• About this task: With pictures left out, please repeat word for word the lines from the one containing "Instruction: Click the" through the end of the records.

── Data for analysis

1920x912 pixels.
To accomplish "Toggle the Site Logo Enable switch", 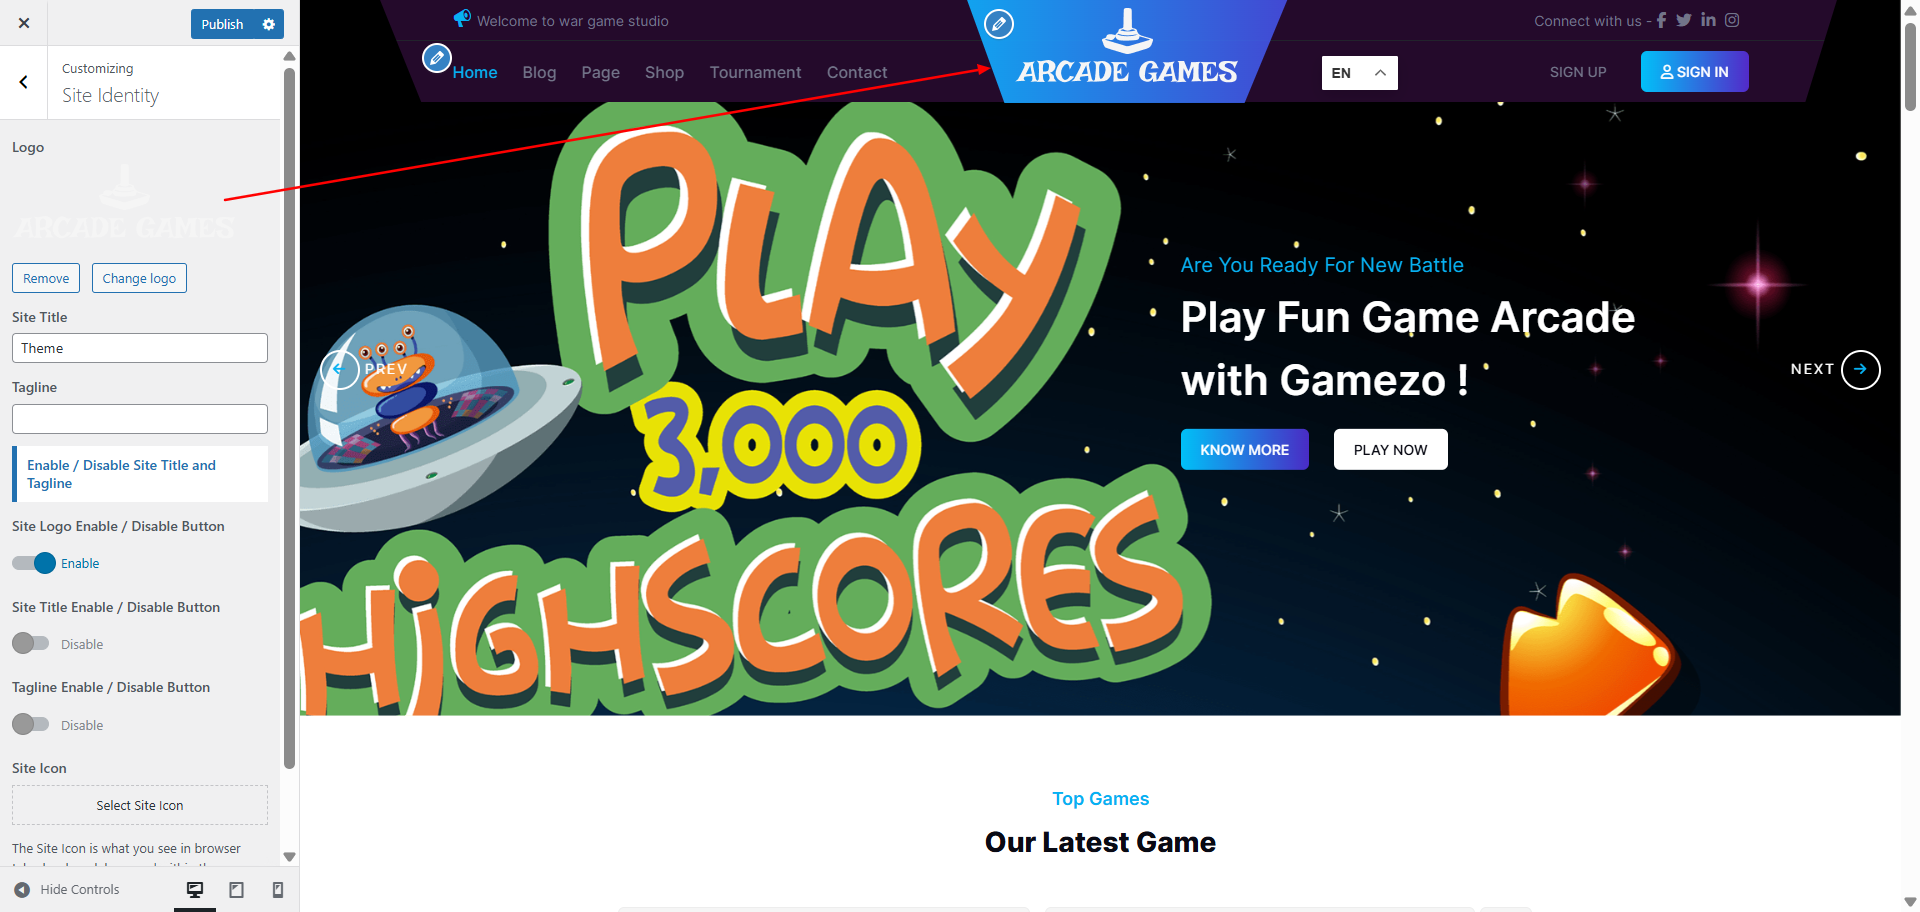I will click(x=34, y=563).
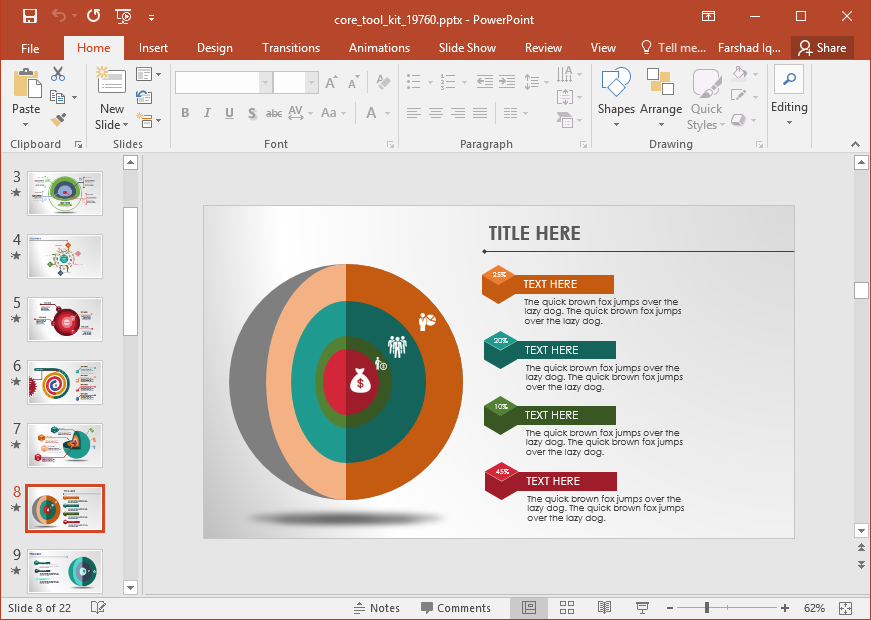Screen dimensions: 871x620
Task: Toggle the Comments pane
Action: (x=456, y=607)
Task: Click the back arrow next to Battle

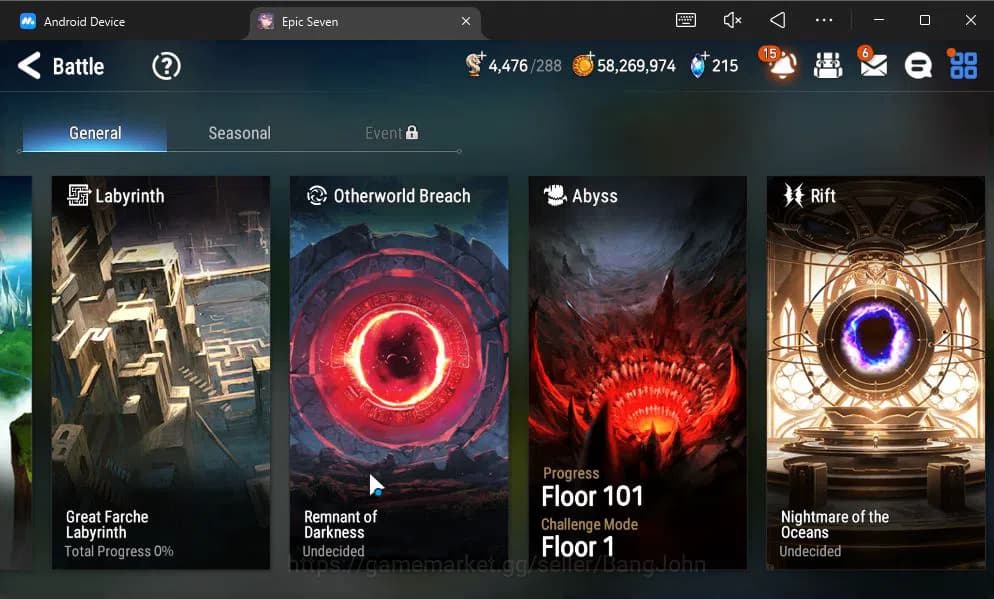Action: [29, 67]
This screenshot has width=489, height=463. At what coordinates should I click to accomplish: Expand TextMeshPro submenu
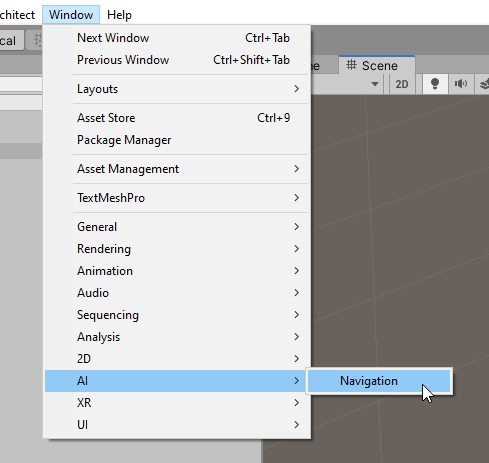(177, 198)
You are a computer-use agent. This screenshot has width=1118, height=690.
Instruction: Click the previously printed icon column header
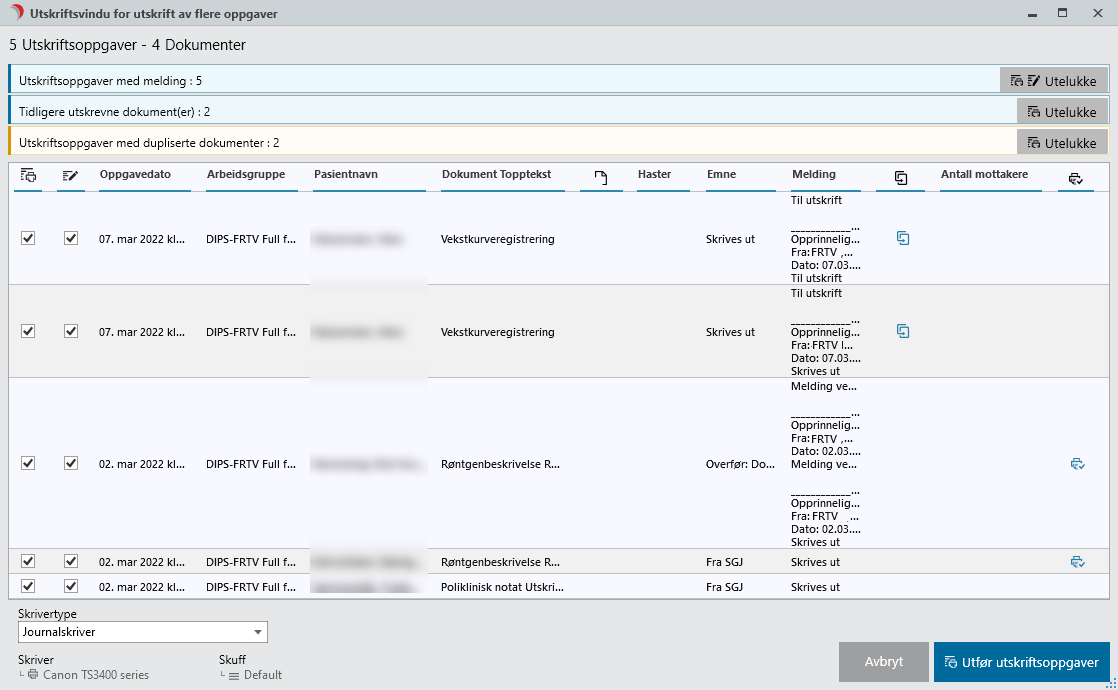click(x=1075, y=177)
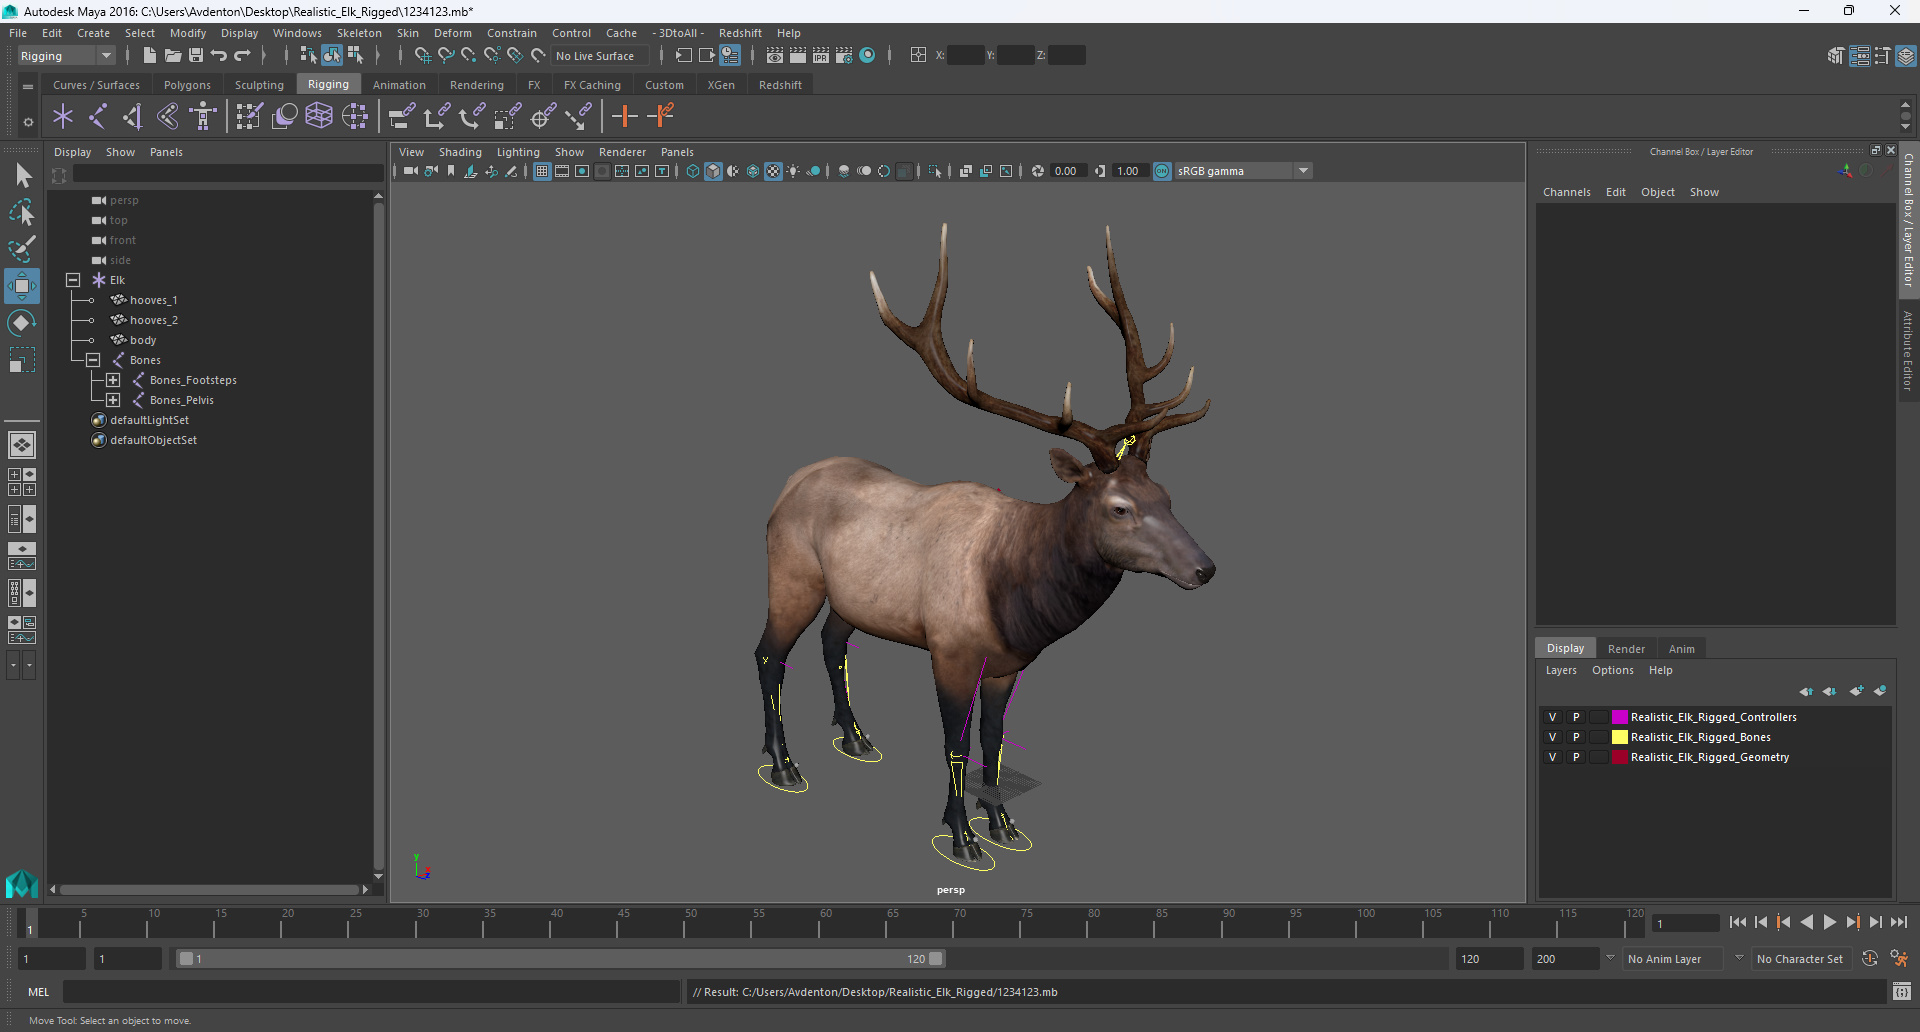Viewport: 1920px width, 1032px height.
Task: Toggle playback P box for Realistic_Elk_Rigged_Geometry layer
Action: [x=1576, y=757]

────

• Output for this exercise:
Instruction: Click the previously printed icon column header
click(x=1075, y=177)
Viewport: 1920px width, 1032px height.
Task: Toggle playback P box for Realistic_Elk_Rigged_Geometry layer
Action: [x=1576, y=757]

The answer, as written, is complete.